- _WHAT TO PRODUCE_: Every line below should be given again without alteration.

───

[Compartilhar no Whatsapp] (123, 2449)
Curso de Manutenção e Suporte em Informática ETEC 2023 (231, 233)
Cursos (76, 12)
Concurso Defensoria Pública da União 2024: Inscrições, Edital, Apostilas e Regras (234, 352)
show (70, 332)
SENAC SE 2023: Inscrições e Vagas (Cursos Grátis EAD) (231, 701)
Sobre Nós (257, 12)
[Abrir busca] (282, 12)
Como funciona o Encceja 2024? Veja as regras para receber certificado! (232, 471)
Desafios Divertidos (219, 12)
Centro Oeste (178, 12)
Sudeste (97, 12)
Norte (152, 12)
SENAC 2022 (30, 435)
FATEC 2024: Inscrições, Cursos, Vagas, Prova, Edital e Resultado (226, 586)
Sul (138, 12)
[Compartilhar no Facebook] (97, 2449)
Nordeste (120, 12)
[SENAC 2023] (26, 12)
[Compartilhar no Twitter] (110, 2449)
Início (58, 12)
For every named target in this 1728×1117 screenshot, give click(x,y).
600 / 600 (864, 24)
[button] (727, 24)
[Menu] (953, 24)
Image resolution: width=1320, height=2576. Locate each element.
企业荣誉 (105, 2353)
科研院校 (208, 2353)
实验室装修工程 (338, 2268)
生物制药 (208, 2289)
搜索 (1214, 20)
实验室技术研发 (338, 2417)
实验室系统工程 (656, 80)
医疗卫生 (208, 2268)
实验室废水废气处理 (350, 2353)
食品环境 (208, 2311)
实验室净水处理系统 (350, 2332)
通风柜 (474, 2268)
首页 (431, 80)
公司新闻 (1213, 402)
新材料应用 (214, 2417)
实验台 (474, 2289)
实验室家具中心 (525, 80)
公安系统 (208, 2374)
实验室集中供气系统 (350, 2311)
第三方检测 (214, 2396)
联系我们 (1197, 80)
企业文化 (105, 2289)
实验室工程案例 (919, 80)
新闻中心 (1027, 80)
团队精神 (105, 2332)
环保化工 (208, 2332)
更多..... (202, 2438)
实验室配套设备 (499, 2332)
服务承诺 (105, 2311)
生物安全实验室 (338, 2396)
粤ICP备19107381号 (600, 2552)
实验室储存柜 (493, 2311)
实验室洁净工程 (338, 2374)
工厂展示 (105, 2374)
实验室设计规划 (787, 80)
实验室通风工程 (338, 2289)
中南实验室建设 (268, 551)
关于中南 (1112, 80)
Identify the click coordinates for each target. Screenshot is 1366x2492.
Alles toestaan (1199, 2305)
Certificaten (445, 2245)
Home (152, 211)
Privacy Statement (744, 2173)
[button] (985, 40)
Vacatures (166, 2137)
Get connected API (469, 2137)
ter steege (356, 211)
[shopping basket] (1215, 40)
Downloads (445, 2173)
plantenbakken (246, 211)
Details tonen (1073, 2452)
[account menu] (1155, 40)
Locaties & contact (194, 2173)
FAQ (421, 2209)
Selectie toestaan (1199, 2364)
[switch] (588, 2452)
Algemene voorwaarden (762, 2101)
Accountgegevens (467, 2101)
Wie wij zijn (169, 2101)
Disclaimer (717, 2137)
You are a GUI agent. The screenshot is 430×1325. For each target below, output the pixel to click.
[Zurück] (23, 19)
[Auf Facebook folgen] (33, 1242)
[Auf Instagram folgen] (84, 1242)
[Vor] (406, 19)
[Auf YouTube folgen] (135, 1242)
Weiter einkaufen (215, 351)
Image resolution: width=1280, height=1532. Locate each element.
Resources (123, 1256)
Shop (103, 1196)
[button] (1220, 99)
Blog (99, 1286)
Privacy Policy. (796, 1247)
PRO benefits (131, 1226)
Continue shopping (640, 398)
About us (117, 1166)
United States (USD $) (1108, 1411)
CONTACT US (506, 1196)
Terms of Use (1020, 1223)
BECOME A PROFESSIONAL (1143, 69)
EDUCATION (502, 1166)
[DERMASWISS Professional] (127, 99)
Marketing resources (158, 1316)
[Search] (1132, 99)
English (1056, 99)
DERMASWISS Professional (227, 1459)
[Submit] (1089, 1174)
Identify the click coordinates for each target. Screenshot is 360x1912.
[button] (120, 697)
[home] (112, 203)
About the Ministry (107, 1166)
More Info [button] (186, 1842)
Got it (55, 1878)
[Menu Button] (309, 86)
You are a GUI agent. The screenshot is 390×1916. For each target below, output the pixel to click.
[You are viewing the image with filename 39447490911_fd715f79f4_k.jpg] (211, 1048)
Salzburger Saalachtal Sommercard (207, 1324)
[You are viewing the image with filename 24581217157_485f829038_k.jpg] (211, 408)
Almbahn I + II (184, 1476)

───

- _SOLUTION TO THIS PROBLEM_:
[Compartilhar no Whatsapp] (123, 2449)
Curso de Manutenção e Suporte em Informática ETEC 2023 (231, 233)
Cursos (76, 12)
Concurso Defensoria Pública da União 2024: Inscrições, Edital, Apostilas e Regras (234, 352)
show (70, 332)
SENAC SE 2023: Inscrições e Vagas (Cursos Grátis EAD) (231, 701)
Sobre Nós (257, 12)
[Abrir busca] (282, 12)
Como funciona o Encceja 2024? Veja as regras para receber certificado! (232, 471)
Desafios Divertidos (219, 12)
Centro Oeste (178, 12)
Sudeste (97, 12)
Norte (152, 12)
SENAC 2022 (30, 435)
FATEC 2024: Inscrições, Cursos, Vagas, Prova, Edital e Resultado (226, 586)
Sul (138, 12)
[Compartilhar no Facebook] (97, 2449)
Nordeste (120, 12)
[SENAC 2023] (26, 12)
[Compartilhar no Twitter] (110, 2449)
Início (58, 12)
For every named target in this 1728×1117 screenshot, give click(x,y).
600 / 600 (864, 24)
[button] (727, 24)
[Menu] (953, 24)
Image resolution: width=1320, height=2576. Locate each element.
企业荣誉 (105, 2353)
科研院校 (208, 2353)
实验室装修工程 (338, 2268)
生物制药 (208, 2289)
搜索 (1214, 20)
实验室技术研发 (338, 2417)
实验室系统工程 (656, 80)
医疗卫生 (208, 2268)
实验室废水废气处理 (350, 2353)
食品环境 (208, 2311)
实验室净水处理系统 (350, 2332)
通风柜 (474, 2268)
首页 (431, 80)
公司新闻 (1213, 402)
新材料应用 (214, 2417)
实验台 (474, 2289)
实验室家具中心 (525, 80)
公安系统 (208, 2374)
实验室集中供气系统 (350, 2311)
第三方检测 (214, 2396)
联系我们 (1197, 80)
企业文化 (105, 2289)
实验室工程案例 (919, 80)
新闻中心 (1027, 80)
团队精神 (105, 2332)
环保化工 (208, 2332)
更多..... (202, 2438)
实验室配套设备 (499, 2332)
服务承诺 (105, 2311)
生物安全实验室 (338, 2396)
粤ICP备19107381号 (600, 2552)
实验室储存柜 (493, 2311)
实验室洁净工程 (338, 2374)
工厂展示 (105, 2374)
实验室设计规划 (787, 80)
实验室通风工程 (338, 2289)
中南实验室建设 (268, 551)
关于中南 (1112, 80)
Identify the click coordinates for each target. Screenshot is 1366x2492.
Alles toestaan (1199, 2305)
Certificaten (445, 2245)
Home (152, 211)
Privacy Statement (744, 2173)
[button] (985, 40)
Vacatures (166, 2137)
Get connected API (469, 2137)
ter steege (356, 211)
[shopping basket] (1215, 40)
Downloads (445, 2173)
plantenbakken (246, 211)
Details tonen (1073, 2452)
[account menu] (1155, 40)
Locaties & contact (194, 2173)
FAQ (421, 2209)
Selectie toestaan (1199, 2364)
[switch] (588, 2452)
Algemene voorwaarden (762, 2101)
Accountgegevens (467, 2101)
Wie wij zijn (169, 2101)
Disclaimer (717, 2137)
You are a GUI agent. The screenshot is 430×1325. For each target below, output the pixel to click.
[Zurück] (23, 19)
[Auf Facebook folgen] (33, 1242)
[Auf Instagram folgen] (84, 1242)
[Vor] (406, 19)
[Auf YouTube folgen] (135, 1242)
Weiter einkaufen (215, 351)
Image resolution: width=1280, height=1532. Locate each element.
Resources (123, 1256)
Shop (103, 1196)
[button] (1220, 99)
Blog (99, 1286)
Privacy Policy. (796, 1247)
PRO benefits (131, 1226)
Continue shopping (640, 398)
About us (117, 1166)
United States (USD $) (1108, 1411)
CONTACT US (506, 1196)
Terms of Use (1020, 1223)
BECOME A PROFESSIONAL (1143, 69)
EDUCATION (502, 1166)
[DERMASWISS Professional] (127, 99)
Marketing resources (158, 1316)
[Search] (1132, 99)
English (1056, 99)
DERMASWISS Professional (227, 1459)
[Submit] (1089, 1174)
Identify the click coordinates for each target. Screenshot is 360x1912.
[button] (120, 697)
[home] (112, 203)
About the Ministry (107, 1166)
More Info [button] (186, 1842)
Got it (55, 1878)
[Menu Button] (309, 86)
You are a GUI agent. The screenshot is 390×1916. For each target below, output the pixel to click.
[You are viewing the image with filename 39447490911_fd715f79f4_k.jpg] (211, 1048)
Salzburger Saalachtal Sommercard (207, 1324)
[You are viewing the image with filename 24581217157_485f829038_k.jpg] (211, 408)
Almbahn I + II (184, 1476)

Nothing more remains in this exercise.